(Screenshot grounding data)
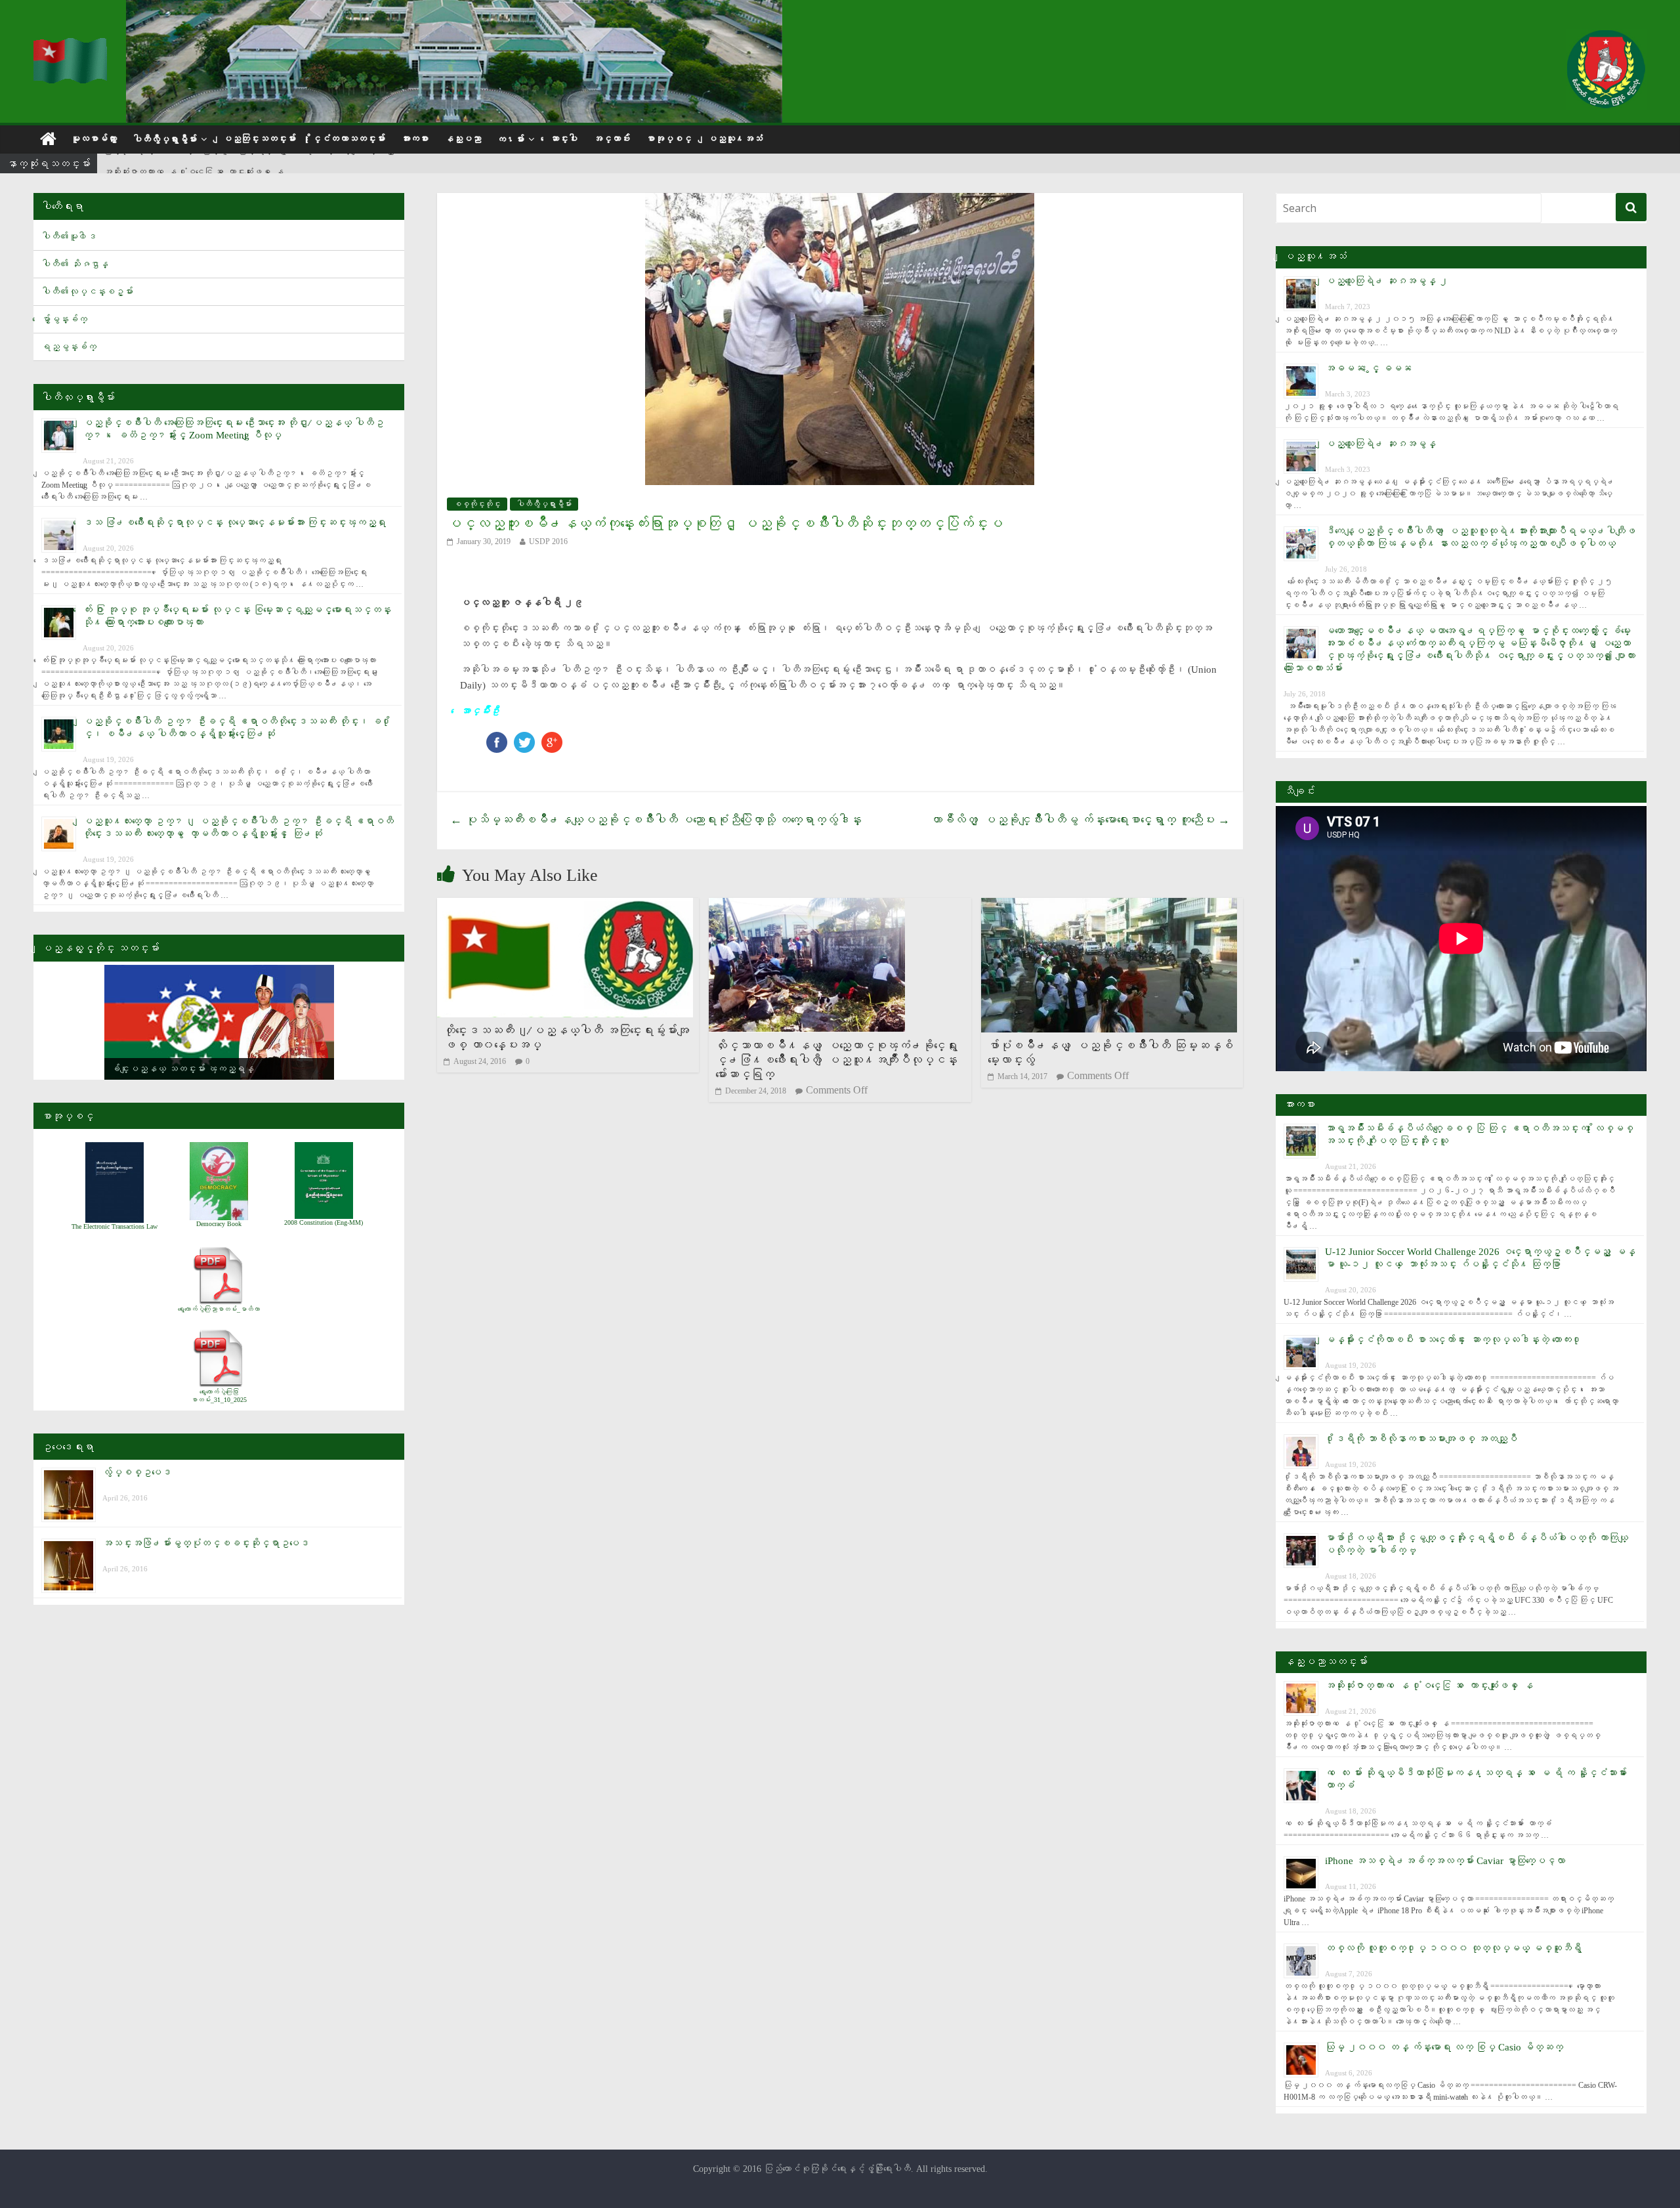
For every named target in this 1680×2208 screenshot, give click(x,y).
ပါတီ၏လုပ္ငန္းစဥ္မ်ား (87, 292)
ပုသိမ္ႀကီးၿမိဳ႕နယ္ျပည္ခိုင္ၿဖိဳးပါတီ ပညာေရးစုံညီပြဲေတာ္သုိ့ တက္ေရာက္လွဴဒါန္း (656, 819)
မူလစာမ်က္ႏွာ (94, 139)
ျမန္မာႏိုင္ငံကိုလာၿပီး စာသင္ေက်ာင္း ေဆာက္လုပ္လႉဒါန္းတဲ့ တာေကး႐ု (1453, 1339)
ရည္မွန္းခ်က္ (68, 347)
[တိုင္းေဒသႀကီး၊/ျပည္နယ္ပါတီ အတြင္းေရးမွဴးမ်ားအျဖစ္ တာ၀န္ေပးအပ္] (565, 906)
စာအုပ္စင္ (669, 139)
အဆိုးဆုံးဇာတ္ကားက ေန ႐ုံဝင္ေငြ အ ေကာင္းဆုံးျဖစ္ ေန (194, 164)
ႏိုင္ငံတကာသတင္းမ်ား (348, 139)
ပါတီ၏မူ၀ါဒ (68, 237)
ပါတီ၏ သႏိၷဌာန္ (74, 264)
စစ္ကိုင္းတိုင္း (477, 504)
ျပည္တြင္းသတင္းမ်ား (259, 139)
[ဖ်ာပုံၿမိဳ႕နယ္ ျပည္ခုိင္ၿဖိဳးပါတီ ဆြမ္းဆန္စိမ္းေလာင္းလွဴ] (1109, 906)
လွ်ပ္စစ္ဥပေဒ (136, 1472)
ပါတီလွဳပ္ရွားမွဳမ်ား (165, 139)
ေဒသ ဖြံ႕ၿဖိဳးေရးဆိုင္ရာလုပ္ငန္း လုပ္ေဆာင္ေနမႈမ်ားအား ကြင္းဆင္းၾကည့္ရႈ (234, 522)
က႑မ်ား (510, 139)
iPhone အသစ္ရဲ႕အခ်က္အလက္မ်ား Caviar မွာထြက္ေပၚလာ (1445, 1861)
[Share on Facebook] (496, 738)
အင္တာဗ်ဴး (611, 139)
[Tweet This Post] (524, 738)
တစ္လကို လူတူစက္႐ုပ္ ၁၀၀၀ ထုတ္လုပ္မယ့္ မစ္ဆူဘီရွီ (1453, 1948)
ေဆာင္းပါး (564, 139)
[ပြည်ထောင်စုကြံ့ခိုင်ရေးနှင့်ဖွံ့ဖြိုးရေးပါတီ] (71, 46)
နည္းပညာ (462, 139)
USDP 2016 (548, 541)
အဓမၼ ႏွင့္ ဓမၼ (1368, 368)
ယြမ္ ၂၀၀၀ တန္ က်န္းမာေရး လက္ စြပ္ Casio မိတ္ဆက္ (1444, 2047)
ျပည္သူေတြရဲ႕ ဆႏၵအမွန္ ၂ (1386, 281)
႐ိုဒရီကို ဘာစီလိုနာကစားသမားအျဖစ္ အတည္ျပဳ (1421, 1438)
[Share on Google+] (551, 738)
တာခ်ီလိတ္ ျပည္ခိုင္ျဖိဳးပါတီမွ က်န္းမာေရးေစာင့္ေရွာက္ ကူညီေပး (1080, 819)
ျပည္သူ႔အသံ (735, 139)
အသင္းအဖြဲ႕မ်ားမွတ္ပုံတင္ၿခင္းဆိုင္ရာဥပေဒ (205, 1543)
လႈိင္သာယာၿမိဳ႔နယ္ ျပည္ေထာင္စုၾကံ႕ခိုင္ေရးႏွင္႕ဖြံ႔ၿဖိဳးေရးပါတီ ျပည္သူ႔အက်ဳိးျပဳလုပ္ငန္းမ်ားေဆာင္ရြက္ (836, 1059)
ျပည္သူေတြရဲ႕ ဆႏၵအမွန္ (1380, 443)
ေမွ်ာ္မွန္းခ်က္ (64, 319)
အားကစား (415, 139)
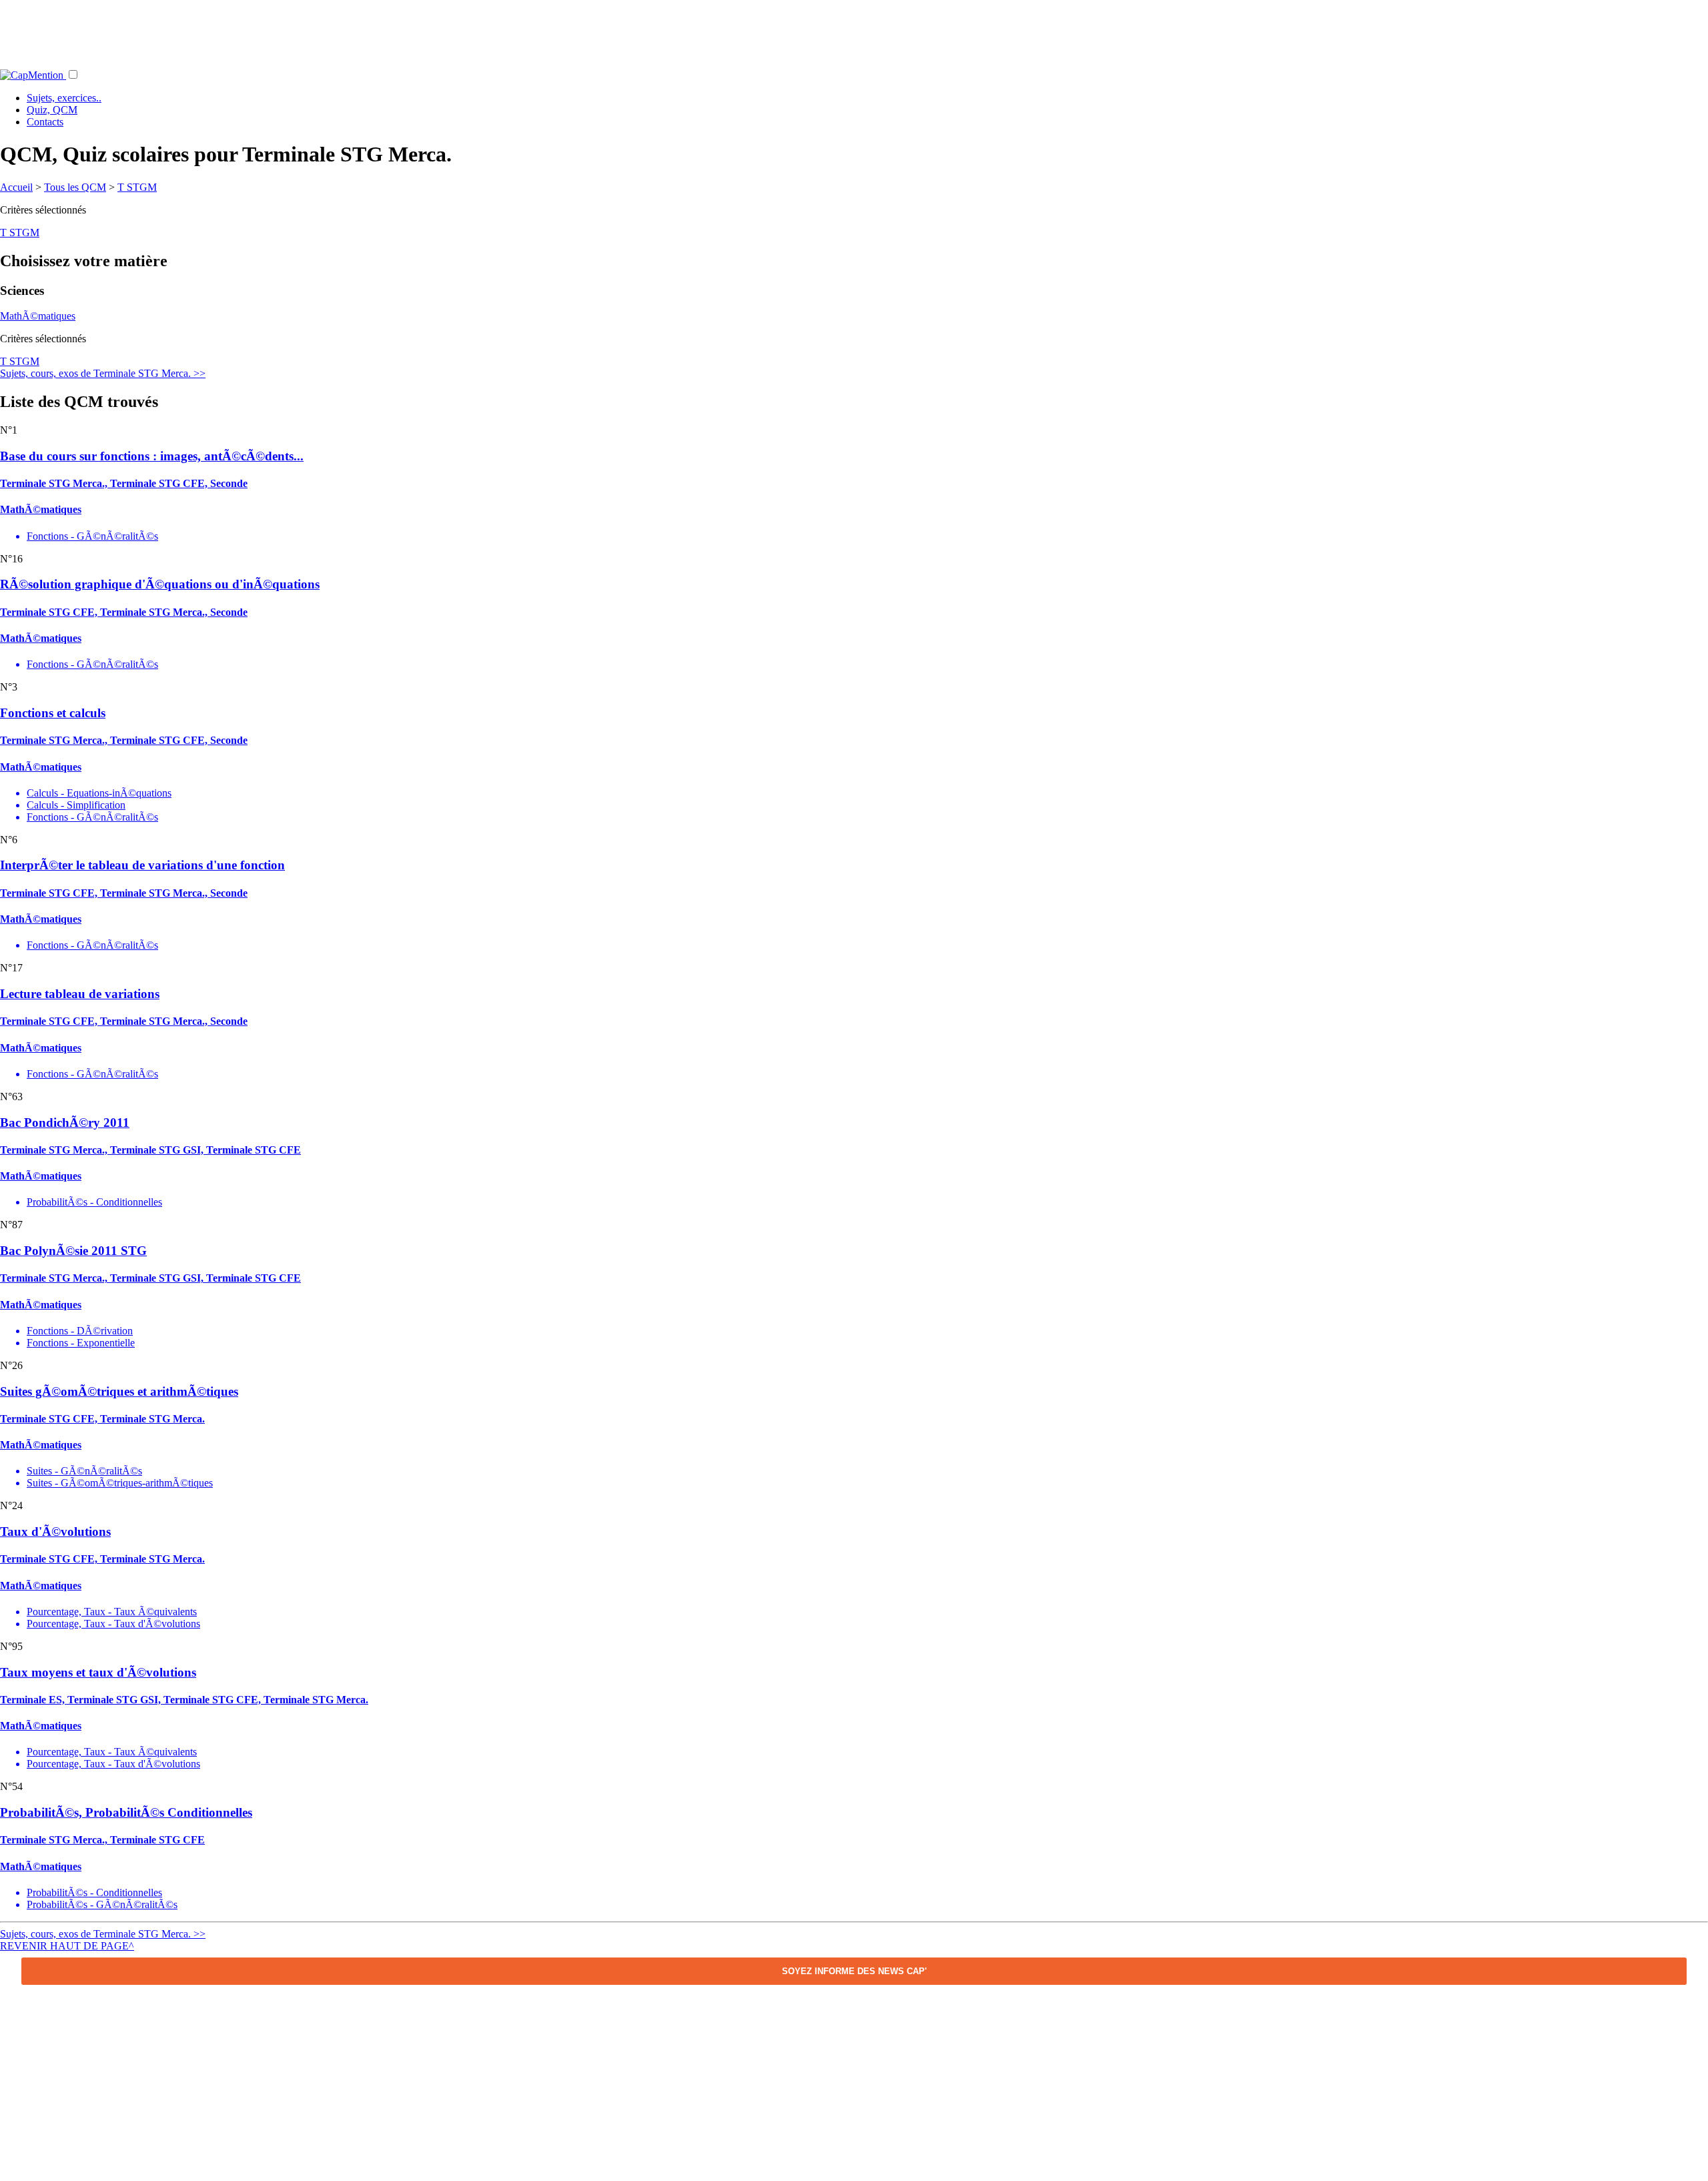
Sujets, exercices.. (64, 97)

**EXERCISE:**
No pictures belong in the output. Restate word for word only the lines from the one containing "[Share on Google+] (551, 738)" to the end of the entries above.

**TASK RESPONSE:**
[Share on Google+] (551, 738)
တာခ်ီလိတ္ ျပည္ခိုင္ျဖိဳးပါတီမွ က်န္းမာေရးေစာင့္ေရွာက္ ကူညီေပး (1080, 819)
ျပည္သူ႔အသံ (735, 139)
အသင္းအဖြဲ႕မ်ားမွတ္ပုံတင္ၿခင္းဆိုင္ရာဥပေဒ (205, 1543)
လႈိင္သာယာၿမိဳ႔နယ္ ျပည္ေထာင္စုၾကံ႕ခိုင္ေရးႏွင္႕ဖြံ႔ၿဖိဳးေရးပါတီ ျပည္သူ႔အက်ဳိးျပဳလုပ္ငန္းမ်ားေဆာင္ရြက္ (836, 1059)
ျပည္သူေတြရဲ႕ ဆႏၵအမွန္ (1380, 443)
ေမွ်ာ္မွန္းခ်က္ (64, 319)
အားကစား (415, 139)
Sujets, exercices.. (64, 97)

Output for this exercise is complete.